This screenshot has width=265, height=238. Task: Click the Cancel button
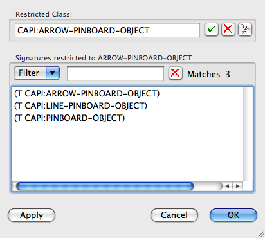point(174,215)
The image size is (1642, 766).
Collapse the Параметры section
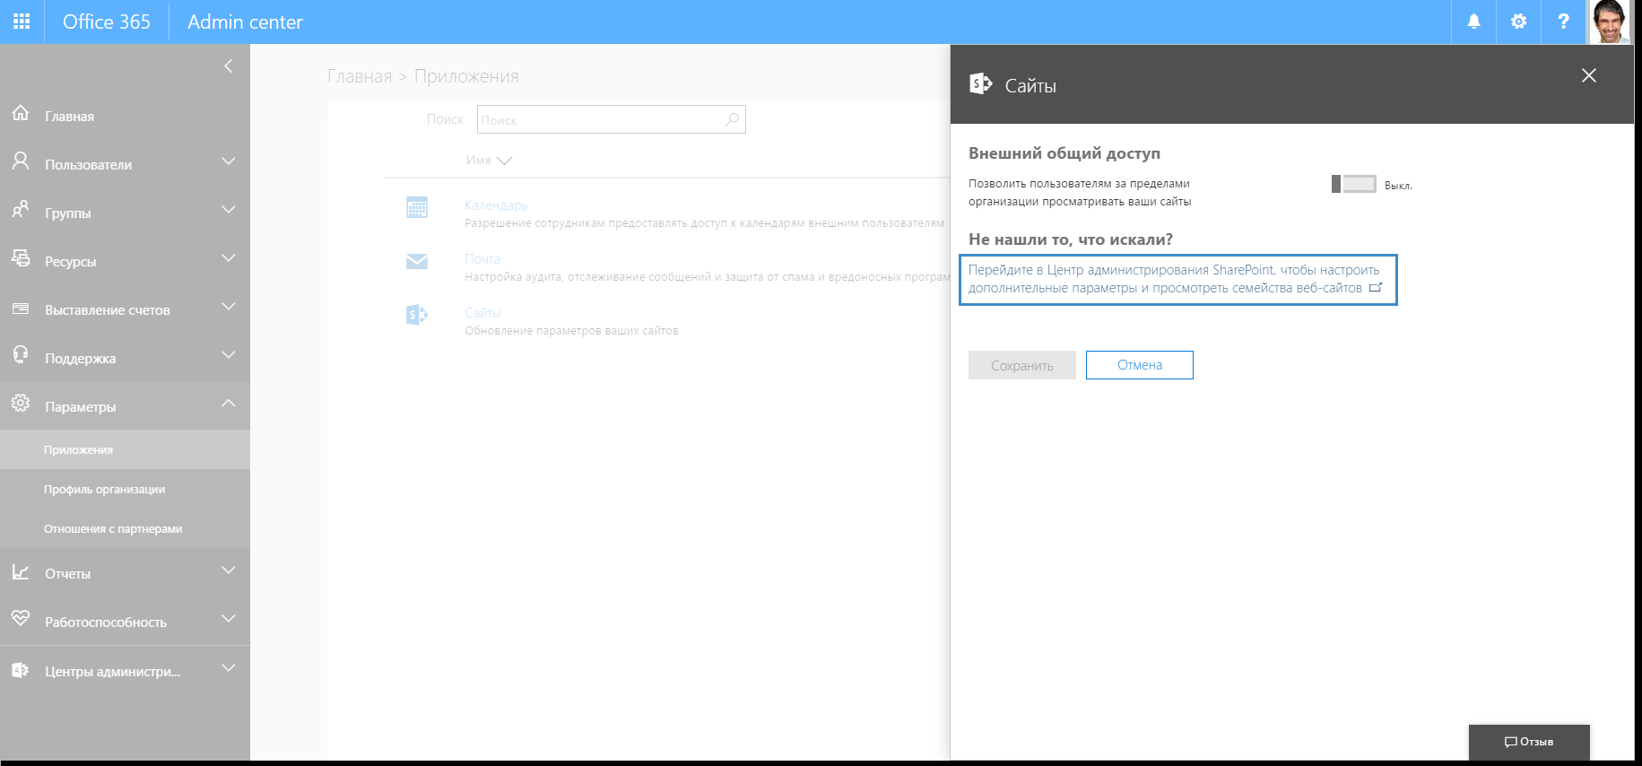click(x=229, y=404)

About this exercise:
After locating the line containing "The image size is (1642, 766)." in the entries above, repeat only it and each later line through the end, exactly, without any pictures.

Task output:
The image size is (1642, 766).
Collapse the Параметры section
click(x=229, y=404)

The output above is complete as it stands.